What is the file executable that /usr/sbin/sendmail.postfix points at? ls -Z SENDMAIL.POSTFIXAPP
(In reply to Daniel Walsh from comment #12) > What is the file executable that /usr/sbin/sendmail.postfix points at? > > ls -Z SENDMAIL.POSTFIXAPP # ls -Z /usr/sbin/sendmail.postfix -rwxr-xr-x. root root system_u:object_r:sendmail_exec_t:s0 /usr/sbin/sendmail.postfix Full link chain: /usr/bin/newaliases -> /etc/alternatives/mta-newaliases -> /usr/bin/newaliases.postfix -> ../../usr/sbin/sendmail.postfix
I wonder if sendmail.postfix creates a temporary file which we do not have filetrans rules for.
(In reply to Daniel Walsh from comment #14) > I wonder if sendmail.postfix creates a temporary file which we do not have > filetrans rules for.
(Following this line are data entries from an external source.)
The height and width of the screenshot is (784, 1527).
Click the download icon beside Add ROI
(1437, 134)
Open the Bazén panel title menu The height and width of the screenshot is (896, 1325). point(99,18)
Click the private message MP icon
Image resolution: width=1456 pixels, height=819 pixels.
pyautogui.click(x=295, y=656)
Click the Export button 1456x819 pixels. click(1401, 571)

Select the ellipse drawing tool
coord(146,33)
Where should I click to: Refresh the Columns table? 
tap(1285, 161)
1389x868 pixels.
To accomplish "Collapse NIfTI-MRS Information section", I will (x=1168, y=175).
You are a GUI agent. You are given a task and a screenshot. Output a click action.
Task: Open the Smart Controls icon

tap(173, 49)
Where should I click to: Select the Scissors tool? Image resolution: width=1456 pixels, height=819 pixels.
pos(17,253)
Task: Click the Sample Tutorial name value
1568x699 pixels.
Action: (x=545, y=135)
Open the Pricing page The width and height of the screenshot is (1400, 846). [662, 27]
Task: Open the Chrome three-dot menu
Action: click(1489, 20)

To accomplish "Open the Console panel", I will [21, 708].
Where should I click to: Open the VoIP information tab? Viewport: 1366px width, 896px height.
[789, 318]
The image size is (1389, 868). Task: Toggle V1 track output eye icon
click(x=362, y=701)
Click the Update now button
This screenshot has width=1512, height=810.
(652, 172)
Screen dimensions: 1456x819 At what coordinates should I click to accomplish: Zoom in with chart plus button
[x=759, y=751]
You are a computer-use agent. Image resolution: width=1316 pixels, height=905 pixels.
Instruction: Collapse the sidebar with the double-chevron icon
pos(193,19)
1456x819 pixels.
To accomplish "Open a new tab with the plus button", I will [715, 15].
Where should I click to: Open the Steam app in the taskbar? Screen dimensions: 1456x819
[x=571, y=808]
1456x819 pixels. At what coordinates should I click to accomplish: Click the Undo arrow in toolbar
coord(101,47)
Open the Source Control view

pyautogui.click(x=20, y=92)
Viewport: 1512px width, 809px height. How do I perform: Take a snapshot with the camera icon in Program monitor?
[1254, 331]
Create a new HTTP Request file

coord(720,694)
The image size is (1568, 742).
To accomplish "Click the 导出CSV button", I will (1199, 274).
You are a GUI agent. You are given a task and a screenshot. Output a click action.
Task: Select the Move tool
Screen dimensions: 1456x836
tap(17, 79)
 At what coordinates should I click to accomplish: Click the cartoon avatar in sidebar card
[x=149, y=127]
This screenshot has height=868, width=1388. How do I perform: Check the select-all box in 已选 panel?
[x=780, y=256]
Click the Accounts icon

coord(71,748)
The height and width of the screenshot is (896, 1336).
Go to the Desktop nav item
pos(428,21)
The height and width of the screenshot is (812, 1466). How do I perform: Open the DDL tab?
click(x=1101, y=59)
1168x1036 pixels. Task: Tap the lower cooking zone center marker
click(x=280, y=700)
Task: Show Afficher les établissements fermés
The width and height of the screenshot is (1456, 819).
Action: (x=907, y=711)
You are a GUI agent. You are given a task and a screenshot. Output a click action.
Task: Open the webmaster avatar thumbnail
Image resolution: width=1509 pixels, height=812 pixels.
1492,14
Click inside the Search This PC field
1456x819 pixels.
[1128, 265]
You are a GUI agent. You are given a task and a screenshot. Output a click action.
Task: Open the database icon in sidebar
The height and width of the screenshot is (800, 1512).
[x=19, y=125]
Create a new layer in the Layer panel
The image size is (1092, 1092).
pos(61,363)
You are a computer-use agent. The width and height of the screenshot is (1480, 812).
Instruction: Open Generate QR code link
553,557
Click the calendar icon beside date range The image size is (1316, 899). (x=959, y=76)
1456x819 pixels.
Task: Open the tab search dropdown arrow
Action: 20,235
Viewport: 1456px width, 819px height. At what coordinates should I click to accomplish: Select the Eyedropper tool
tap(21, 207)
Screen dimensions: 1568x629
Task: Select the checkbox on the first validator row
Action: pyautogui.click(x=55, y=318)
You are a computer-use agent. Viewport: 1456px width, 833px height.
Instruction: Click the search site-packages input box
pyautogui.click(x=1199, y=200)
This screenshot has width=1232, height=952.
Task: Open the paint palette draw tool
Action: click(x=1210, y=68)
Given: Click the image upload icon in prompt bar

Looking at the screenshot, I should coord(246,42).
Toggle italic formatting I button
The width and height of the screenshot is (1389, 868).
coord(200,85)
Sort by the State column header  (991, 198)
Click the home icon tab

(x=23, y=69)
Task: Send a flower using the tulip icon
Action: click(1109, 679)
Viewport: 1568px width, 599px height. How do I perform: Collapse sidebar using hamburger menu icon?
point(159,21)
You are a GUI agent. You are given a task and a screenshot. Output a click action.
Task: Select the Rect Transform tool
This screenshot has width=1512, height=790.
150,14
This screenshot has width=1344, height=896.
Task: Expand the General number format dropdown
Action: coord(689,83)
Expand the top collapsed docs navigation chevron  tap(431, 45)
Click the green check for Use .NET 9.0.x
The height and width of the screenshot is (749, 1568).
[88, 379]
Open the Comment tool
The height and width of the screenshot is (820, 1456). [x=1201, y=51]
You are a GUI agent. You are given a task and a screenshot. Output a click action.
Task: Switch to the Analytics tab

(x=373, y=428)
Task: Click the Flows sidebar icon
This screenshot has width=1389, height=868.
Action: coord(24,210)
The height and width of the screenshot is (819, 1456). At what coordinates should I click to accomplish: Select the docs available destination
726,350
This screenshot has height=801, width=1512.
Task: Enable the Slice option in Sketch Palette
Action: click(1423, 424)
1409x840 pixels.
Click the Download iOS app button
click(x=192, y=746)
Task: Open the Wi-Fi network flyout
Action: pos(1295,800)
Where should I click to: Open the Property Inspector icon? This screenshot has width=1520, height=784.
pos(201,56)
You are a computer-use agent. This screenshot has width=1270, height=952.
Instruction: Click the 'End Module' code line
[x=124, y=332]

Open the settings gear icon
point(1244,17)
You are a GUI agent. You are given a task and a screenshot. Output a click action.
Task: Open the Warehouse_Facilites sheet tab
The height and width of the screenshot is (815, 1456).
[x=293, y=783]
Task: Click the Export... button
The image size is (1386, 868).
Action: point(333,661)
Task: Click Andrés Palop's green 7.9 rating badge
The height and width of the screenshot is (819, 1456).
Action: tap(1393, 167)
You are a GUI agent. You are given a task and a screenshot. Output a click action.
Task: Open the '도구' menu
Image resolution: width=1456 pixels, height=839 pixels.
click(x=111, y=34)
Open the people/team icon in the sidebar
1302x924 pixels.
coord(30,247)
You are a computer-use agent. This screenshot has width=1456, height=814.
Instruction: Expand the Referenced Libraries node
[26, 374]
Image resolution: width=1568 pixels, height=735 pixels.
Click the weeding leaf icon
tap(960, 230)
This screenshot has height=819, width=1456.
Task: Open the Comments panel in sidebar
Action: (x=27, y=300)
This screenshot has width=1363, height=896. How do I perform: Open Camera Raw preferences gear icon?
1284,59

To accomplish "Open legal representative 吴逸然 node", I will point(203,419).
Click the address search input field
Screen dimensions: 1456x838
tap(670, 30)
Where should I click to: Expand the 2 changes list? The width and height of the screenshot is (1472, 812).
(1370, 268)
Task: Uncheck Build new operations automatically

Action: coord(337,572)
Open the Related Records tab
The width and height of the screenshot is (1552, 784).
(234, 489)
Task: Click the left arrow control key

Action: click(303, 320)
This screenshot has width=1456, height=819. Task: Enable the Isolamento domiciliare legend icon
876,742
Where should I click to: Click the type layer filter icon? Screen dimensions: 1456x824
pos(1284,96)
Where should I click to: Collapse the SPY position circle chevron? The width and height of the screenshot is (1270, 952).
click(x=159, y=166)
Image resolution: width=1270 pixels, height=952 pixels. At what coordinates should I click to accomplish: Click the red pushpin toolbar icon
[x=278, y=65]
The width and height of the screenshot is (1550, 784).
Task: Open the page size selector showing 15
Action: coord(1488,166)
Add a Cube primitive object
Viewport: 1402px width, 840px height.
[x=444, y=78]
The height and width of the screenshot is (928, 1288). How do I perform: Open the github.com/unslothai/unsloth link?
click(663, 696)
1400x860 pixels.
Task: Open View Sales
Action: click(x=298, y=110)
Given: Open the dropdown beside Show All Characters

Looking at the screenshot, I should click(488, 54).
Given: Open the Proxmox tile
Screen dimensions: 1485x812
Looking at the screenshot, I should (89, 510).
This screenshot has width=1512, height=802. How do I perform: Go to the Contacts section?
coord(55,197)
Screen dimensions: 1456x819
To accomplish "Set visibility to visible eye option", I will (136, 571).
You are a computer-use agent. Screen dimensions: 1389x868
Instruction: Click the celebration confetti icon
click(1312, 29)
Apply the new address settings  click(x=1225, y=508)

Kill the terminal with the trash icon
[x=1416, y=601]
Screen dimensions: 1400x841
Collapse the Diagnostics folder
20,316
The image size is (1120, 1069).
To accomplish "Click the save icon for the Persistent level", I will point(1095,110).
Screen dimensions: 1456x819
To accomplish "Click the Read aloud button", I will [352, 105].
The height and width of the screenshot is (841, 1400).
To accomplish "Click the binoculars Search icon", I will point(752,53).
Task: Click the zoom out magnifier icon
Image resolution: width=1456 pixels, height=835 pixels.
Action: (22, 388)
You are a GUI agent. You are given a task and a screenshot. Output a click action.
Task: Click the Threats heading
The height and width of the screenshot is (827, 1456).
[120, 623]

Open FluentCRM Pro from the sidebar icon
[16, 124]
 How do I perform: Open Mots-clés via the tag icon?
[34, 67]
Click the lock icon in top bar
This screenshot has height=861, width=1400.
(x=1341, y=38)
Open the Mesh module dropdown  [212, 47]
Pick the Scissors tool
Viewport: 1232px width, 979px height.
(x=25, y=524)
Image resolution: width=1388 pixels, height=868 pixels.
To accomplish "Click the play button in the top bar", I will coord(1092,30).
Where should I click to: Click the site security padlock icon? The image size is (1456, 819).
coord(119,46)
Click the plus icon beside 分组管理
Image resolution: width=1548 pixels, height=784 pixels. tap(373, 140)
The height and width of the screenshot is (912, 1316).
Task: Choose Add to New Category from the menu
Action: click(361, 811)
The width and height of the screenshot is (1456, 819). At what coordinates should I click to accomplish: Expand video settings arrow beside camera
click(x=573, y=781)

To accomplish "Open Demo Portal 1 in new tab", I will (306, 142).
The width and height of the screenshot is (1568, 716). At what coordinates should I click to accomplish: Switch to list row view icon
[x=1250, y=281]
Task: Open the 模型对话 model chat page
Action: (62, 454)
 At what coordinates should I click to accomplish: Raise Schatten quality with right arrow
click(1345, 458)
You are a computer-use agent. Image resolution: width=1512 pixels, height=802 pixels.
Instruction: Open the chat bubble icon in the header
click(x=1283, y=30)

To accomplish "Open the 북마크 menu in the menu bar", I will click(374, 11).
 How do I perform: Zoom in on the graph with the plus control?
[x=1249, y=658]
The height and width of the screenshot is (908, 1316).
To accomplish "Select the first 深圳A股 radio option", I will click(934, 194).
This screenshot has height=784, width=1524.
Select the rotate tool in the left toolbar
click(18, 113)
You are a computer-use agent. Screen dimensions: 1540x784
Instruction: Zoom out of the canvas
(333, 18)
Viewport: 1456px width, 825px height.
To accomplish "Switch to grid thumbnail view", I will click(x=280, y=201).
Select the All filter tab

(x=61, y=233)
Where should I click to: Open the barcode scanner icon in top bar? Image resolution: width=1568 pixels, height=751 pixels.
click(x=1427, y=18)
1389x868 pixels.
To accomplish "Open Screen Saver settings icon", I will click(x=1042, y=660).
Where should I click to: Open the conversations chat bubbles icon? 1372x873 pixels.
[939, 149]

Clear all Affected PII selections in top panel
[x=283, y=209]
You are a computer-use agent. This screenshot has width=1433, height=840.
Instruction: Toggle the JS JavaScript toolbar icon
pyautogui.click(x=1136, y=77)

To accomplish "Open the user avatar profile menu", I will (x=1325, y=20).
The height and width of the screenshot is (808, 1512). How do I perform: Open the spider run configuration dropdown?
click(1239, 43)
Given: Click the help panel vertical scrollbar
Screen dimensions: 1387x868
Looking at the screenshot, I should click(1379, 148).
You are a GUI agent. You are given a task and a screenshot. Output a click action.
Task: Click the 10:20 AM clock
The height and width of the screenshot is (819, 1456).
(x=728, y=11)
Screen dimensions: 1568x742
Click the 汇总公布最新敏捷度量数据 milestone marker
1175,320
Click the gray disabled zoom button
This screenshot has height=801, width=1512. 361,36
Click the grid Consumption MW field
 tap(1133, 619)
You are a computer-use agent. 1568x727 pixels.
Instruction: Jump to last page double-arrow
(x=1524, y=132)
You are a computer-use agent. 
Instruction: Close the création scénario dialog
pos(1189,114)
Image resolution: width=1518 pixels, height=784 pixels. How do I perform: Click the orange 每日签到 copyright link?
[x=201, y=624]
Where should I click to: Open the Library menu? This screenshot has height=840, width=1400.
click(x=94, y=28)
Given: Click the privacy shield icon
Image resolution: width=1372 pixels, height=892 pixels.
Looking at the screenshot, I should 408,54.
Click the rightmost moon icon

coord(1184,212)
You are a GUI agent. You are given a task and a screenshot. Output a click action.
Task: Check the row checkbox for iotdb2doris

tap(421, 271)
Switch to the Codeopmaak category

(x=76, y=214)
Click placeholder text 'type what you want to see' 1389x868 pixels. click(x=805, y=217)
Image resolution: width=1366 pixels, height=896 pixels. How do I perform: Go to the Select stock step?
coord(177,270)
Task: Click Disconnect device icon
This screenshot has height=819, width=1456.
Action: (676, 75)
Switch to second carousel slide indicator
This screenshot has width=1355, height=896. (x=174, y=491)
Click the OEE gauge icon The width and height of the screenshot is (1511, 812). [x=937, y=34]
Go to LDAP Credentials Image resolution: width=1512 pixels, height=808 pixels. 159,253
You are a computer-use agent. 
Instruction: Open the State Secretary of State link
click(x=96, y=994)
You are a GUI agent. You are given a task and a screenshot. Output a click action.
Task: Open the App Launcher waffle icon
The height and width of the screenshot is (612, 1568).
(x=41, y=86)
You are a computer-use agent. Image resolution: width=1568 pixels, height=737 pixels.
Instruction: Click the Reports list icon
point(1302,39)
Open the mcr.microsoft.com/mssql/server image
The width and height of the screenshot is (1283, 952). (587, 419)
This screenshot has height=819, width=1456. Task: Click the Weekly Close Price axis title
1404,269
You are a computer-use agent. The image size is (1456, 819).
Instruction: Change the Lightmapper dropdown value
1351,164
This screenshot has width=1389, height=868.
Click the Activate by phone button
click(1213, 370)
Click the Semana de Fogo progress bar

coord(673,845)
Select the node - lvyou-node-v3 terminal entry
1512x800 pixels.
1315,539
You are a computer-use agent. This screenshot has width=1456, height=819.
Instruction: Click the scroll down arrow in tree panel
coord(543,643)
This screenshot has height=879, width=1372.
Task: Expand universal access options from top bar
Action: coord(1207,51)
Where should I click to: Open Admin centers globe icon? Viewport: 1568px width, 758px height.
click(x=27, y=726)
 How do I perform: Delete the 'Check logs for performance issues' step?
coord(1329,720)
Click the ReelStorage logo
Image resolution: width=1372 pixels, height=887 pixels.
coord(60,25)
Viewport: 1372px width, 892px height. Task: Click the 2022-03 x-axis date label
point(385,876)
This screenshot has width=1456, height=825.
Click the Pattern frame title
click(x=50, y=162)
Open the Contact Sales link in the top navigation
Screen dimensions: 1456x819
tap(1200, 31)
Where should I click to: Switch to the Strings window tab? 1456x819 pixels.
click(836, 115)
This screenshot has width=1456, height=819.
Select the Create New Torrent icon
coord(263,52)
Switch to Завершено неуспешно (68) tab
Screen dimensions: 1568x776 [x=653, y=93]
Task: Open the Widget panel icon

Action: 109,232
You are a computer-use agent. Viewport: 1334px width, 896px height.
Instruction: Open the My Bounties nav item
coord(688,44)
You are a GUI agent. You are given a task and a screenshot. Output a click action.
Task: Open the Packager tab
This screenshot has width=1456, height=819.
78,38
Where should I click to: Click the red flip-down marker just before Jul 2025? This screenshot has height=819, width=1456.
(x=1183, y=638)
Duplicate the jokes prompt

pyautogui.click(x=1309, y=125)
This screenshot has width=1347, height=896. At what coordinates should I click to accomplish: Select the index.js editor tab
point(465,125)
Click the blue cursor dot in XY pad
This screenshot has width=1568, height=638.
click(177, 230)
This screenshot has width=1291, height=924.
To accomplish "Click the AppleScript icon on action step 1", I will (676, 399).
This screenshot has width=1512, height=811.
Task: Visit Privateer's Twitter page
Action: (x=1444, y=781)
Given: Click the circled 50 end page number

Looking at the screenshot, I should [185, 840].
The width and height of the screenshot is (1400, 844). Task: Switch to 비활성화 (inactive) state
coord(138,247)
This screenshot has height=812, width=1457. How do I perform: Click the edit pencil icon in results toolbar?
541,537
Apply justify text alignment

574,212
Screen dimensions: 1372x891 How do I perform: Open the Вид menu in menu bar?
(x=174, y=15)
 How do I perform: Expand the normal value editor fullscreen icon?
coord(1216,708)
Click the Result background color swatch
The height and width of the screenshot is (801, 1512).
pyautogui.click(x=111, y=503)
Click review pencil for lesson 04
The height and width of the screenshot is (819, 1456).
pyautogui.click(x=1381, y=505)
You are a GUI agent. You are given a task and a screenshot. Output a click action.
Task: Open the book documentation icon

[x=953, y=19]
Yes, this seems to be the problem: open("/etc/__db.aliases.db", O_RDWR|O_CREAT|O_EXCL, 0644) ... rename("/etc/__db.aliases.db", "/etc/aliases.db")
It relies on libdb, which uses the above construct, so it wasn't apparent in the postfix code.
5285540d198dc1505969f6ff9ba9cab9a7825d2d fixes this in git.
commit 04a09f2802c570a82d164cf941b9c9c08dfbdf7c Author: Dan Walsh <dwalsh> Date: Mon Jan 5 15:07:33 2015 -0500 Make sure __db.aliases.db gets created with the correct label, for use with sendmail.postfix
selinux-policy-3.13.1-105.fc21 has been submitted as an update for Fedora 21. https://admin.fedoraproject.org/updates/selinux-policy-3.13.1-105.fc21
Package selinux-policy-3.13.1-105.fc21: * should fix your issue, * was pushed to the Fedora 21 testing repository, * should be available at your local mirror within two days. Update it with: # su -c 'yum update --enablerepo=updates-testing selinux-policy-3.13.1-105.fc21' as soon as you are able to. Please go to the following url: https://admin.fedoraproject.org/updates/FEDORA-2015-1337/selinux-policy-3.13.1-105.fc21 then log in and leave karma (feedback).
selinux-policy-3.13.1-105.fc21 has been pushed to the Fedora 21 stable repository. If problems still persist, please make note of it in this bug report.